Tabel ini secara langsung menjawab pertanyaan inti dengan memberikan data spesifik dan terbaru tentang keterampilan berpikir kritis terkait pencegahan hoaks. Rincian persetujuan/ketidaksetujuan pada identifikasi sumber sangatlah penting, karena mengkuantifikasi tingkat defisit berpikir kritis, menjadikannya bukti yang kuat untuk mendukung argumen tentang kerentanan.

Minat Baca yang Rendah: Data UNESCO menunjukkan Indonesia berada di urutan kedua terbawah secara global dalam literasi membaca, dengan hanya 0,001% populasi yang merupakan pembaca aktif. Minat baca yang rendah ini berkontribusi pada kurangnya pemahaman mendalam dan membuat individu lebih rentan terhadap informasi yang dangkal dan tidak terverifikasi.

3.2. Bias Kognitif dan Penalaran Emosional

Kerentanan masyarakat terhadap hoaks juga diperparah oleh kecenderungan psikologis yang dikenal sebagai bias kognitif dan penalaran emosional.

Bias Konfirmasi (Confirmation Bias): Psikologi manusia cenderung lebih mudah menerima informasi yang selaras dengan keyakinan yang sudah ada. Bias kognitif ini berarti individu lebih mungkin untuk mempercayai dan menyebarkan informasi yang mengkonfirmasi apa yang sudah mereka pikirkan atau ingin mereka percayai, terlepas dari keakuratan faktualnya. Ini adalah faktor signifikan dalam bagaimana orang menanggapi hoaks.

Efek Ikut-ikutan (Bandwagon Effect): Bias ini menggambarkan kecenderungan individu untuk mengadopsi perilaku, keyakinan, atau tren tertentu karena orang lain melakukannya. Dalam konteks misinformasi, jika banyak orang membagikan atau mempercayai suatu informasi, orang lain lebih cenderung mengikuti, bahkan tanpa evaluasi kritis. Efek "ikut-ikutan" ini dapat memperkuat penyebaran hoaks.

Narasi Emosional: Misinformasi dan hoaks seringkali "dikemas dengan narasi emosional dan provokatif" , yang dirancang untuk memancing reaksi spontan. Konten emosional ini melewati pemikiran kritis, menyebabkan orang bereaksi cepat dan membagikan informasi tanpa verifikasi yang tepat. Berita palsu digunakan untuk "menggosok emosi, sentimen politik atau agama" , sehingga diterima tanpa kritik sebagai kebenaran. Individu lebih mudah terpengaruh oleh isu-isu karena mereka dipengaruhi untuk bertindak secara "refleksif" (respons emosional spontan) daripada "reflektif" (membutuhkan waktu untuk memproses informasi).

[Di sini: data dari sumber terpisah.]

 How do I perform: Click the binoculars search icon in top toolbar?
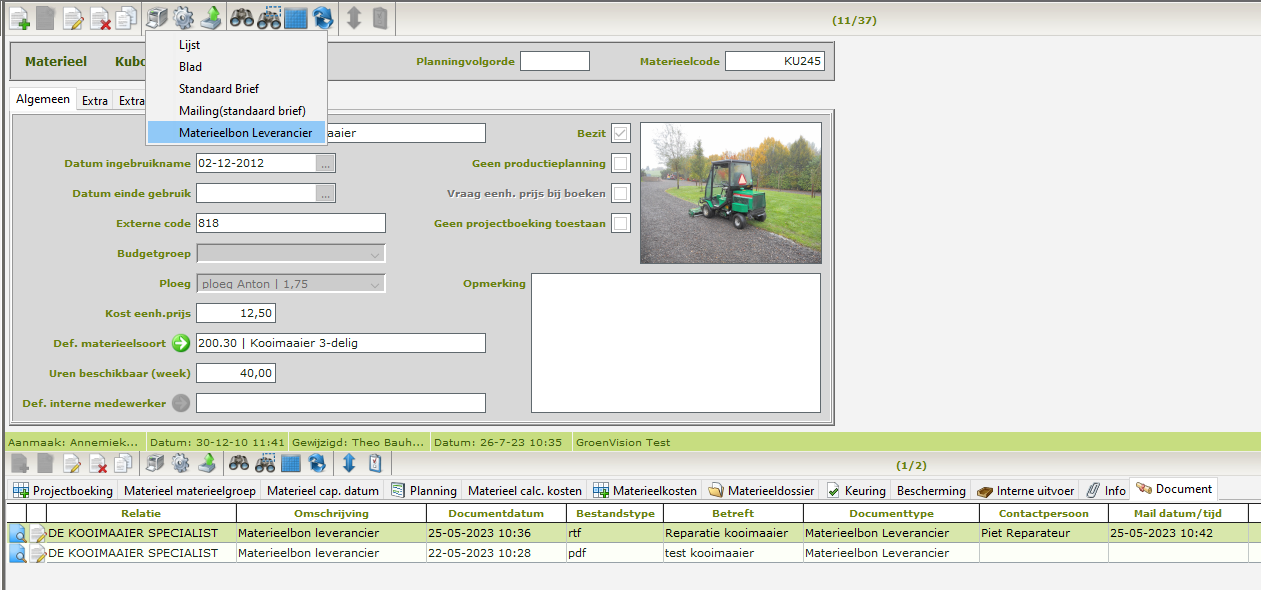241,17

Fakta bahwa hoaks "dikemas dengan narasi emosional dan provokatif" bukan hanya pilihan gaya; itu adalah strategi yang disengaja untuk mengeksploitasi bias kognitif bawaan. Konten emosional memicu respons "refleksif," yang kemudian memicu bias konfirmasi (orang percaya apa yang terasa benar atau mengkonfirmasi pandangan mereka yang sudah ada) dan efek ikut-ikutan (jika itu emosional dan dibagikan secara luas, itu pasti benar). Ini menciptakan lingkaran umpan balik yang kuat dan saling menguatkan di mana daya tarik emosional mengesampingkan verifikasi rasional. Upaya kontra-misinformasi harus mengakui dan mengatasi dimensi emosional dan psikologis dari pemrosesan informasi, mungkin dengan mempromosikan regulasi emosi di samping berpikir kritis, atau dengan membingkai koreksi faktual dengan cara yang bergema secara emosional tanpa bersifat provokatif.

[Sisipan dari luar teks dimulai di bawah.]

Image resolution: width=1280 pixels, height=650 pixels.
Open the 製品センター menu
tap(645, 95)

Bias Kognitif Lainnya: Penelitian tentang hoaks COVID-19 di Indonesia mengidentifikasi bias kognitif lain yang berperan, termasuk mengabaikan probabilitas (meremehkan risiko), bukti sosial (mengikuti keramaian), dan bias Dunning-Kruger (melebih-lebihkan pengetahuan atau kemampuan diri). Penyebutan "Pasca-Kebenaran" adalah sebuah konsep kontekstual yang krusial. Ini menandakan era di mana fakta objektif kurang berpengaruh daripada daya tarik emosi dan keyakinan pribadi. Ini bukan hanya tentang bias individu tetapi pergeseran sosial di mana definisi kebenaran itu sendiri ditantang. Manipulasi canggih konten audio-visual lebih jauh mengaburkan batas, membuat verifikasi menjadi sangat sulit bahkan bagi mereka yang memiliki niat baik. Memerangi hoaks di Indonesia membutuhkan tidak hanya literasi digital tetapi juga penekanan kembali nilai akurasi faktual, penyelidikan kritis, dan integritas jurnalistik, berpotensi melalui kampanye wacana publik yang menyoroti bahaya lingkungan pasca-kebenaran.

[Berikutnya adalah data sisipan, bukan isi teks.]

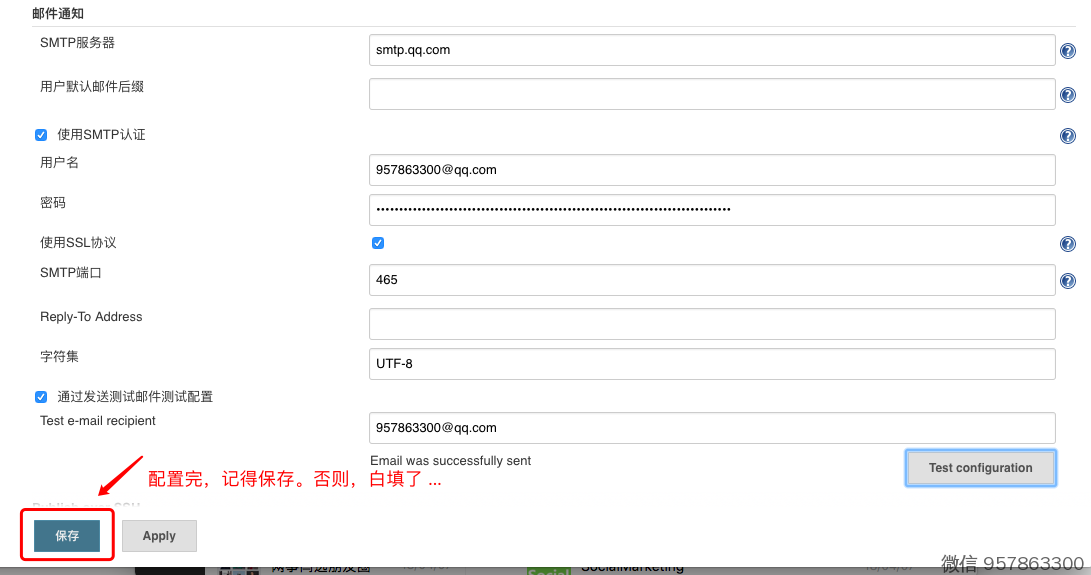Viewport: 1091px width, 575px height.
Task: Select the 用户名 input field
Action: (711, 170)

3.3. Dinamika Sosiokultural dan Kepercayaan Sosial

Interaksi sosial dan struktur kepercayaan dalam masyarakat juga memainkan peran penting dalam penyebaran dan penerimaan hoaks.

Pengaruh Kolektivisme: Kolektivisme adalah sifat budaya yang menonjol di Indonesia, di mana individu sering memprioritaskan kepentingan kelompok di atas kepentingan pribadi dan saling melindungi. Meskipun penelitian tentang dampak langsung kolektivisme pada penyebaran hoaks bervariasi , prinsip memprioritaskan loyalitas kelompok dan keyakinan bersama dapat berkontribusi pada penerimaan dan penyebaran informasi yang tidak kritis dalam lingkaran sosial yang dipercaya. Individu lebih mungkin mempercayai informasi dari seseorang yang mereka kenal. Meskipun kolektivisme umumnya mempromosikan kohesi dan loyalitas kelompok, dalam konteks misinformasi, hal itu dapat menjadi kerentanan. Jika hoaks berasal dari atau didukung oleh anggota kelompok internal atau pemimpin yang dipercaya, kecenderungan kolektivis untuk memprioritaskan kepentingan dan loyalitas kelompok dapat menyebabkan individu menerima dan membagikan informasi tanpa pengawasan kritis, hanya untuk menjaga harmoni kelompok atau menunjukkan loyalitas. "Budaya malu" yang disebutkan dalam beberapa studi, di mana kesalahan individu seringkali disamakan dengan kesalahan kelompok , mungkin juga mengurangi insentif untuk menantang informasi yang dibagikan dalam kelompok. Oleh karena itu, intervensi perlu mempertimbangkan dinamika sosial aliran informasi, mungkin melibatkan pemberdayaan pemimpin komunitas yang dipercaya sebagai pemeriksa fakta, atau menumbuhkan budaya dalam kelompok di mana penyelidikan kritis didorong tanpa takut dikucilkan secara sosial.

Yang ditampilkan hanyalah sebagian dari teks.